■ Text segment:

****************

# Just a little payback



## Mcleod15 (Jul 17, 2009)

When I was gone on my honeymoon a month or so back couple guys at work destoryed my work area. One of the guys that participated just left to go on his honeymoon, so now its my turn and this is the out come.










What you think? Did I do a good job?


----------



## DueceAddicTed (Sep 28, 2009)

Lolll what in the heyol ......... I would be so mad !

Come to think about it you just kept it dust free he might thank you !! lollllllll


----------



## Mcleod15 (Jul 17, 2009)

DueceAddicTed said:


> Lolll what in the heyol ......... I would be so mad !


lol
He comes back monday can't wait to see his reaction. It took me a couple of hours to do it.


----------



## Lex's Guardian (Aug 8, 2009)

SWEET! That is awesome! LOL

- You missed the 3 Hole punch & Easy Button


----------



## Krystle_Ann (Apr 3, 2010)

HAHAHA! That is AWESOME! Although, I probably wouldn't be saying that if I was the coworker! lol love it!


----------



## Mcleod15 (Jul 17, 2009)

Lex's Guardian said:


> SWEET! That is awesome! LOL
> 
> - You missed the 3 Hole punch & Easy Button


lol that hole punch belongs to lady beside him, she would beat me with her flyswatter if I got that, as for the easy button I completely over looked it



Krystle_Ann said:


> HAHAHA! That is AWESOME! Although, I probably wouldn't be saying that if I was the coworker! lol love it!


Before he left he said he knew we was goin to do something and that he could handle what ever we threw at him. We shall See!


----------



## rys_rockin01 (May 18, 2010)

Love it. Absolutely love it. I'm totally stealing that idea if you don't mind. lol


----------



## meganc66 (Mar 6, 2009)

Lmao that's hilarious!


----------



## BittersweetEmbrace (Feb 24, 2010)

Did you ever see the prank with the mini sticky notes all over one boys room? It was on the show Pranked. He had went on vacation or whatever and they sticky noted his dorm room lol. Cool prank!


----------



## bluefamily (Aug 8, 2007)

that looks awesome! Now if there was a way to hook a coffe mug warmer up to it to make all the tin foil hot...that would be evn COOL-ER!!! LOL


----------



## NinaThePitbull (Feb 10, 2010)

love it, looks like the Silver Surfer's cubicle.


----------



## echs332000 (Jan 10, 2010)

****************

■ Information supplied:
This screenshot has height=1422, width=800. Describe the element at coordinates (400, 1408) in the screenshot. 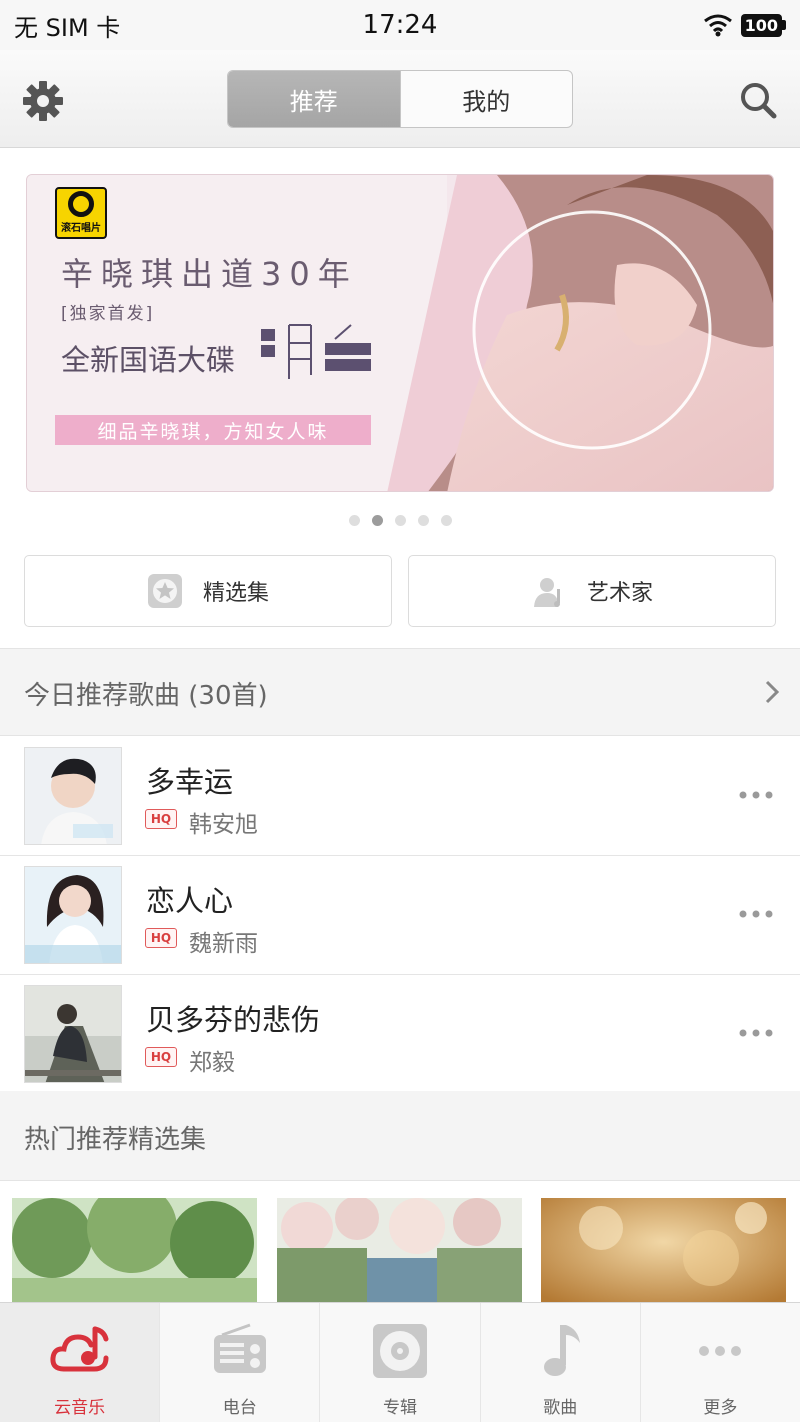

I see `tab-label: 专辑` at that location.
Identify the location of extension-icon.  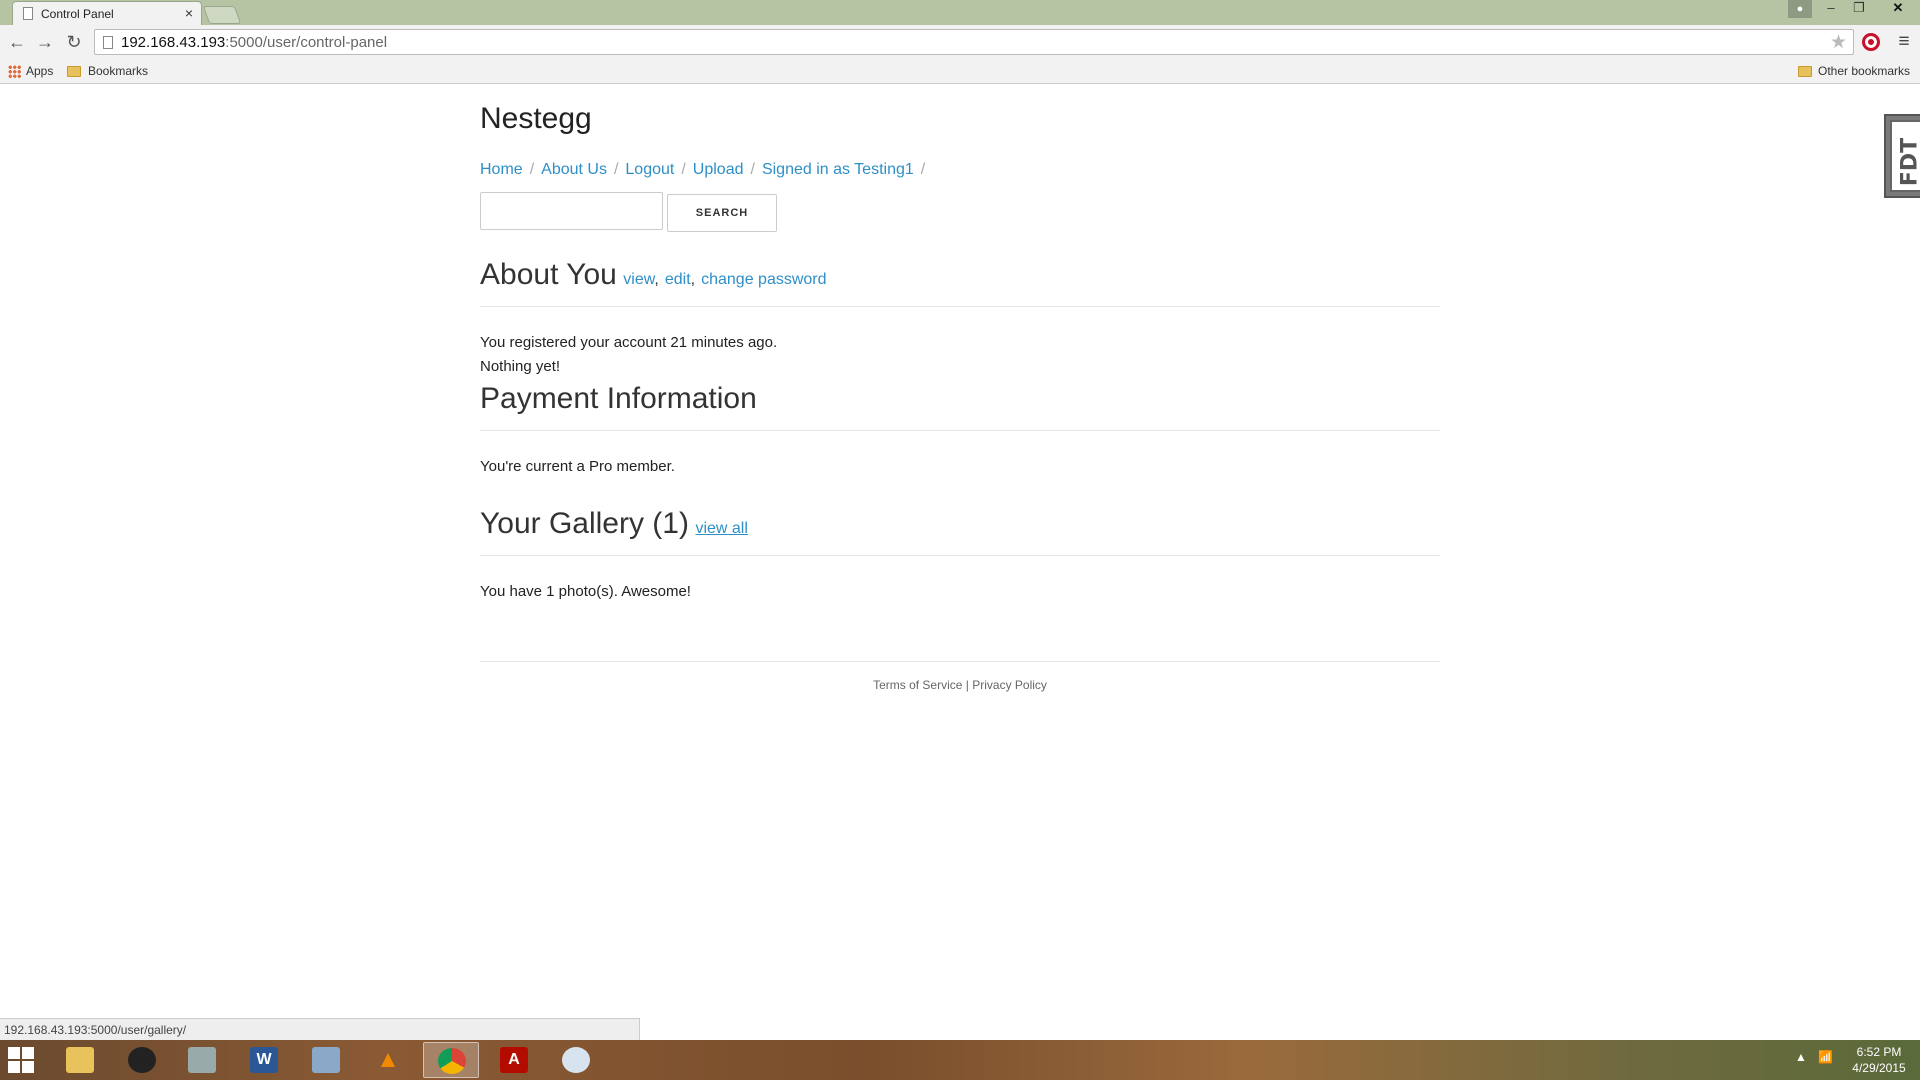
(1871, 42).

****************

■ Activities:
[a] Reproduce, word for word, the part of the prank thread that opens with the words containing "## meganc66 (Mar" and closes with "lol. Cool prank!".
[b] Carry on the forum thread about the office prank from the point where it stops.

■ Outputs for the tasks:
[a]
## meganc66 (Mar 6, 2009)

Lmao that's hilarious!


----------



## BittersweetEmbrace (Feb 24, 2010)

Did you ever see the prank with the mini sticky notes all over one boys room? It was on the show Pranked. He had went on vacation or whatever and they sticky noted his dorm room lol. Cool prank!

[b]
im sooooo doing that to the owner of my company when he goes to puerto rico next month


----------



## Black Rabbit (Nov 14, 2009)

That's great just great. You gotta get a pic of his face when he comes back  I bet he's gunna flip. Great job my friend


----------



## aus_staffy (Nov 10, 2009)

That's awesome. Very neat work.


----------



## Czar (Nov 11, 2009)

lol good job..that looks cool actually


----------



## davidfitness83 (Jul 7, 2009)

That's freaking sweet lol it's going to take him so long to put everything back to normal haha!


----------



## Mcleod15 (Jul 17, 2009)

I think I forgot to mention but to keep the foil from falling off or comin off easy, we also wrapped every thing with clear industrial strength packin tape so it is going to be hard to get off.

His tool bag has like 20 layers of saran wrap on it, looks like a cocoon lol.

Today we were talking about boxing the desk completly in then filling the cubicle up with shredded paper but I don't know if we will do that or not.


----------



## Black Rabbit (Nov 14, 2009)

That's awesome


----------



## FloorCandy (Feb 19, 2009)

Did you mix up the keys on his keyboard? We did that to a guy at work once, we pulled off the keys and made the middle row spell out d----bag lol. One day, previously, he was talking about a movie and wanted to know some obscure fact, I told him to try IMDB, and he freaked out because he thought I was tricking him or making fun of him, but after that everyone called him DB lol.


----------



## Mcleod15 (Jul 17, 2009)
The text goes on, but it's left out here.